[Word and element location data]
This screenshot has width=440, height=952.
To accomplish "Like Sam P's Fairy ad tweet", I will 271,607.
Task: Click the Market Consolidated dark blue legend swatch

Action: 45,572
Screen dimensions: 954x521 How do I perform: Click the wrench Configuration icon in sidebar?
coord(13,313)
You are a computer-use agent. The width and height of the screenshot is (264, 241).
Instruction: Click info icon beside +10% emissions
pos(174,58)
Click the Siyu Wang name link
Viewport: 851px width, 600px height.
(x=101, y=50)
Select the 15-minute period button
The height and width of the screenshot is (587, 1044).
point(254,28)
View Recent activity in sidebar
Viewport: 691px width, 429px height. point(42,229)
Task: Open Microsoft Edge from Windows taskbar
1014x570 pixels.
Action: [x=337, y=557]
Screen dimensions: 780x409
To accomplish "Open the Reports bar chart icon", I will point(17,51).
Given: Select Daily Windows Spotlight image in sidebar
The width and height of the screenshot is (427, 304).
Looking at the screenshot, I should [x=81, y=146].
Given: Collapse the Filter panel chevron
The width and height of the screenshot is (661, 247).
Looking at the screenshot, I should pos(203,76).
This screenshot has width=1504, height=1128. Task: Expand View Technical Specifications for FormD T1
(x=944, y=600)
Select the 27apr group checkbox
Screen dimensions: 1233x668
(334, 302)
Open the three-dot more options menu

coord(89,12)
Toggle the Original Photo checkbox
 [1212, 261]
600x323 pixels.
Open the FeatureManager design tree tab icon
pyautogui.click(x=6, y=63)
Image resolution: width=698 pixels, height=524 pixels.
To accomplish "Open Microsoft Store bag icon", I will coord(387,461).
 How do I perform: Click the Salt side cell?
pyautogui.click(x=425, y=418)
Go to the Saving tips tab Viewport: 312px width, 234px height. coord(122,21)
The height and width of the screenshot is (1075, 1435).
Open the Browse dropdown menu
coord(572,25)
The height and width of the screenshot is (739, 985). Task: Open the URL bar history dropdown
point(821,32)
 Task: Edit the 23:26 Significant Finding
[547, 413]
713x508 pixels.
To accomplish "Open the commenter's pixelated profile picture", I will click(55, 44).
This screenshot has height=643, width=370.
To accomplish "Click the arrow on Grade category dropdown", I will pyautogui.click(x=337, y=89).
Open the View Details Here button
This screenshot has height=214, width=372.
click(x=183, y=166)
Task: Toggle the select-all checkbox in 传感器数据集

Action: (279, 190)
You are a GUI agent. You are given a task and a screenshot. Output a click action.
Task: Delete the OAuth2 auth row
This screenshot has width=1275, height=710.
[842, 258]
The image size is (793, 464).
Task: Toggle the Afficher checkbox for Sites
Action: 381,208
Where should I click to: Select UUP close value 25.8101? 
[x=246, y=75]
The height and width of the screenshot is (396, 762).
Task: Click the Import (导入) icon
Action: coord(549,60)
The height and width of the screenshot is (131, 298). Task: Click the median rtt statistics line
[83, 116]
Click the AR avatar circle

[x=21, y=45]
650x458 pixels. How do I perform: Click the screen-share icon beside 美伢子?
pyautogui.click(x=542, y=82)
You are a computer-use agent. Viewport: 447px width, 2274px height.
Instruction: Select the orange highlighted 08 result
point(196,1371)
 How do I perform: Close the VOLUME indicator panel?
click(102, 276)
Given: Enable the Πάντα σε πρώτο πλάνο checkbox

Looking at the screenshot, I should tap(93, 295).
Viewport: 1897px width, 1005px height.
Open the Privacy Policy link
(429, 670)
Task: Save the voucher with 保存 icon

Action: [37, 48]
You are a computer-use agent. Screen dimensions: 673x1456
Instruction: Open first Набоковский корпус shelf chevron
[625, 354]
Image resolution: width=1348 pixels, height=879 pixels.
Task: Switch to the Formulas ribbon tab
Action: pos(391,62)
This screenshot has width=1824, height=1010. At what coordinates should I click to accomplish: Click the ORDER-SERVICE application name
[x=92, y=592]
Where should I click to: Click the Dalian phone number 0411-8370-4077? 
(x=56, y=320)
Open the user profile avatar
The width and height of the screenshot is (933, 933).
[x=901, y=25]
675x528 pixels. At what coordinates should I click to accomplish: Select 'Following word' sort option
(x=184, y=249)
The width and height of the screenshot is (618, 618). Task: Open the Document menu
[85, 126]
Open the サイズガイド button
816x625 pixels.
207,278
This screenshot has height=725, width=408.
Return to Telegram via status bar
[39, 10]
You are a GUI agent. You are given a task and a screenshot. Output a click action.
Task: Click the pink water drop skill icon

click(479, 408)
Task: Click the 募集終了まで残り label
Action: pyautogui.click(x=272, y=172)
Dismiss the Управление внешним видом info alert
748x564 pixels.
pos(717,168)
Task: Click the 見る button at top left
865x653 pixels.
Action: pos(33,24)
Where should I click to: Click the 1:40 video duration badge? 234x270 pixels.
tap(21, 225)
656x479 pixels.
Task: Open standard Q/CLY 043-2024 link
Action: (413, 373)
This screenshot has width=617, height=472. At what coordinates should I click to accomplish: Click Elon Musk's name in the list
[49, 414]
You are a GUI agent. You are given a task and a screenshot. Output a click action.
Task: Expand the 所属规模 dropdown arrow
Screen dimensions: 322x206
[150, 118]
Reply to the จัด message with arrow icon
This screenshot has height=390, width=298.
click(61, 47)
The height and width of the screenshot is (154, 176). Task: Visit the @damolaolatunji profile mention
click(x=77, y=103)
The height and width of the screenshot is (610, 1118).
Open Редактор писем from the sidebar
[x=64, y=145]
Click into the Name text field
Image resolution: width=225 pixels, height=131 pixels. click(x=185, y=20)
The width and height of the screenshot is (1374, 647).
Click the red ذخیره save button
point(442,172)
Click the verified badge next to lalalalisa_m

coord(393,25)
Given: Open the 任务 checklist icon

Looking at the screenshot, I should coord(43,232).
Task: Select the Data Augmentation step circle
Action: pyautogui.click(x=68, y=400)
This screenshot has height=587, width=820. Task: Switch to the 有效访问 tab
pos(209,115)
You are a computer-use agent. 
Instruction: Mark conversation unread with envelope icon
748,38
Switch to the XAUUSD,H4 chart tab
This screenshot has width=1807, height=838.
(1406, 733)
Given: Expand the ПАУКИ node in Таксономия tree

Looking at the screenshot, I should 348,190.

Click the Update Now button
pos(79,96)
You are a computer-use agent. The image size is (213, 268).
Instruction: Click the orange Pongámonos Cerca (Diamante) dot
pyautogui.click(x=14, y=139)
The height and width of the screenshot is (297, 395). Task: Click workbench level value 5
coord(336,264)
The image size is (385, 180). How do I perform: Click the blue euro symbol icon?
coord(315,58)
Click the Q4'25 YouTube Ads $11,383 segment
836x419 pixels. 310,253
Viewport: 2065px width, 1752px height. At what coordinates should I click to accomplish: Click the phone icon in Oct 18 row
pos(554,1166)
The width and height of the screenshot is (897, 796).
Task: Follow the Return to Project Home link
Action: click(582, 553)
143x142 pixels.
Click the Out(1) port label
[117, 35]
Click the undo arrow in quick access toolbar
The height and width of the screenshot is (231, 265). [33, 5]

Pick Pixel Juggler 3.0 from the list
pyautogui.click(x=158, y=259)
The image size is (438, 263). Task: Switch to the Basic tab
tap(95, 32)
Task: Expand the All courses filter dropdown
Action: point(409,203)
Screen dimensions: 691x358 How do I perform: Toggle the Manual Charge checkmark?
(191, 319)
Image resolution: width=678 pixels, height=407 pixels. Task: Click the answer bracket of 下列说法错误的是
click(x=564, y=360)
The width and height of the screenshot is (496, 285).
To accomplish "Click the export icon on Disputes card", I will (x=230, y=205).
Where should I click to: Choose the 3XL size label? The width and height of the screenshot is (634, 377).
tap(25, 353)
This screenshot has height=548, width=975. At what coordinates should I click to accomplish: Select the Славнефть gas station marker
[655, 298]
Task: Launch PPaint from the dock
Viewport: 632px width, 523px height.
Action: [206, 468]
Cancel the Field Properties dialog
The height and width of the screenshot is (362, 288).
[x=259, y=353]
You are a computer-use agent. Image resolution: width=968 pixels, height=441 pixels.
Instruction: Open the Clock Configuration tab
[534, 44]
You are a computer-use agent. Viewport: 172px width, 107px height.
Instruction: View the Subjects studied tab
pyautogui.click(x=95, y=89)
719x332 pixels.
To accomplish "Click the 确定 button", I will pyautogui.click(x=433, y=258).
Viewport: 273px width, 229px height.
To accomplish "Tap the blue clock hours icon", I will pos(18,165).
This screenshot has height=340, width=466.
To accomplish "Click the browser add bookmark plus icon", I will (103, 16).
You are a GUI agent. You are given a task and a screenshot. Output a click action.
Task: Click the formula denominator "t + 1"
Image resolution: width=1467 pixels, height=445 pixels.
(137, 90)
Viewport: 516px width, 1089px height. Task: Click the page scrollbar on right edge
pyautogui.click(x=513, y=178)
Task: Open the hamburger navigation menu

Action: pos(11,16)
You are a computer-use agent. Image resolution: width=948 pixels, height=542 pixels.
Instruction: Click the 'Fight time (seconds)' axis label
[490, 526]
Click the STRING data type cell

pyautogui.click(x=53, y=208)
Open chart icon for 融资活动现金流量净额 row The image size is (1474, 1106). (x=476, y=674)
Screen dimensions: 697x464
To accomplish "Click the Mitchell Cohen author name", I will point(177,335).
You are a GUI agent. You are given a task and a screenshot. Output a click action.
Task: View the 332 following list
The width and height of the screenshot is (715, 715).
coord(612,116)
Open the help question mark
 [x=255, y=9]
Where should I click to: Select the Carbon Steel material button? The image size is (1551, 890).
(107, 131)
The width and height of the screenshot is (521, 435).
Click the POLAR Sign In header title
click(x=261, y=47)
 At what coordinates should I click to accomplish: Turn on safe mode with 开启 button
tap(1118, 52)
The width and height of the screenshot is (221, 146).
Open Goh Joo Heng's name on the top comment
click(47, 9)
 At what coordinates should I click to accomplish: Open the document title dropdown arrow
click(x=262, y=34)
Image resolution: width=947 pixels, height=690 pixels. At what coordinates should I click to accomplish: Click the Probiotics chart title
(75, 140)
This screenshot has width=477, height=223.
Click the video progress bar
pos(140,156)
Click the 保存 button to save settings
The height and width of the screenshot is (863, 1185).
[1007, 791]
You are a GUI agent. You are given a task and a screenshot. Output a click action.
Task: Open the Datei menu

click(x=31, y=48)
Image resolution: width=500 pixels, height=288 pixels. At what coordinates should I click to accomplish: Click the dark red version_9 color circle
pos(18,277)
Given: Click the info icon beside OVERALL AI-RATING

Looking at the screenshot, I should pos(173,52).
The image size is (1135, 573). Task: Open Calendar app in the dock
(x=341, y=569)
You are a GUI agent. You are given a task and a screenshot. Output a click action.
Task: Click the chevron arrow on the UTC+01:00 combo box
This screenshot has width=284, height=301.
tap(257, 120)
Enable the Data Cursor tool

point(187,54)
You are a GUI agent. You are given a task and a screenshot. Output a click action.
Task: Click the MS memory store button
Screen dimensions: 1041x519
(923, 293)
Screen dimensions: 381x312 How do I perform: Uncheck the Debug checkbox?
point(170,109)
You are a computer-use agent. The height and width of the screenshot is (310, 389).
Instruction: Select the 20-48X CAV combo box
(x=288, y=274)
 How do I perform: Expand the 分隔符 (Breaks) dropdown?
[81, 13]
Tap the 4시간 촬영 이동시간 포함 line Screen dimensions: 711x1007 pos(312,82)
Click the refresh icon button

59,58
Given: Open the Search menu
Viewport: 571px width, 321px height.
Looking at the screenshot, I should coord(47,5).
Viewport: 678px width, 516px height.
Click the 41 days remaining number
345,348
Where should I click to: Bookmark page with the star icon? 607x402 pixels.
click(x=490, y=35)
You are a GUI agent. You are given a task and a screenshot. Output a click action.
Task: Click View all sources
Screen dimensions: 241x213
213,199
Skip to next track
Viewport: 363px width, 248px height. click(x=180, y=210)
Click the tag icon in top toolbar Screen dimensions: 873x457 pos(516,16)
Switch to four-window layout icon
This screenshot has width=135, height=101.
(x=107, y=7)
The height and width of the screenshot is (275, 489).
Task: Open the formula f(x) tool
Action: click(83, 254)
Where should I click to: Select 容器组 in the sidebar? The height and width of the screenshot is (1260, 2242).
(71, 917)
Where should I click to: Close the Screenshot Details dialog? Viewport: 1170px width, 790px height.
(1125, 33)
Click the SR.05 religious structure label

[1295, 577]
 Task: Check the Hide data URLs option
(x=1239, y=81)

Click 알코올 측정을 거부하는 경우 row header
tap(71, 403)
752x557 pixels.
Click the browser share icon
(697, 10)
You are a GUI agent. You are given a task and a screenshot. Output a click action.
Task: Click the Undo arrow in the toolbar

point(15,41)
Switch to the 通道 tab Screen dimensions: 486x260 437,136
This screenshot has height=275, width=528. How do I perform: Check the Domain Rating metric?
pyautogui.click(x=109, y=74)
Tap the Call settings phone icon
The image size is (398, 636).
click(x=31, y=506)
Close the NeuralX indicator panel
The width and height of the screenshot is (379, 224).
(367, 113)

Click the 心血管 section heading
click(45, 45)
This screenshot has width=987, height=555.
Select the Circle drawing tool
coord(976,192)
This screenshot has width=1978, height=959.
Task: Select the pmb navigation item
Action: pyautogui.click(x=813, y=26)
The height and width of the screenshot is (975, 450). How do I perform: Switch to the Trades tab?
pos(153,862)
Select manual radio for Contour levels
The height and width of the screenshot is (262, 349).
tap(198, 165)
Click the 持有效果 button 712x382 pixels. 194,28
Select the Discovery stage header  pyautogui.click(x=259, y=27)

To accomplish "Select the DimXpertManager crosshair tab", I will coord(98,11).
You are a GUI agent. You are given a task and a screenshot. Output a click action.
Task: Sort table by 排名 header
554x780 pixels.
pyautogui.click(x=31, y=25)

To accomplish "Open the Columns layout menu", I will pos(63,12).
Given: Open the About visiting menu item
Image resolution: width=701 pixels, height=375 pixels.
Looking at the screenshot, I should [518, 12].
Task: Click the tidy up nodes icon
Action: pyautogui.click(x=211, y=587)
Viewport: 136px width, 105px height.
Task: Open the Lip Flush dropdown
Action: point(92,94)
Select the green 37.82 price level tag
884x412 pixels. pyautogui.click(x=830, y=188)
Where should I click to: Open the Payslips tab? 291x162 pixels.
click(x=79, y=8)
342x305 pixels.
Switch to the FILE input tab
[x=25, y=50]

TO DO ▸ Please rewrite the listing from its first line through the line that contains "coord(13,313)", requests included, and offset every coordinate in the answers by 125. Leave all other numbers unchanged.

FULL RESPONSE ▸
This screenshot has width=440, height=952.
To accomplish "Like Sam P's Fairy ad tweet", I will 396,732.
Task: Click the Market Consolidated dark blue legend swatch

Action: 170,697
Screen dimensions: 954x521 How do I perform: Click the wrench Configuration icon in sidebar?
coord(138,438)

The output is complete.